Work order: Retype the entries. Match them exactly.

------ Given records ------

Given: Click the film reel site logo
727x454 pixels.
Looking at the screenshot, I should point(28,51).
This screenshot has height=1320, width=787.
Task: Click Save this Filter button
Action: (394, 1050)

------

Response to this exercise:
Given: Click the film reel site logo
727x454 pixels.
Looking at the screenshot, I should point(28,51).
This screenshot has height=1320, width=787.
Task: Click Save this Filter button
Action: (394, 1050)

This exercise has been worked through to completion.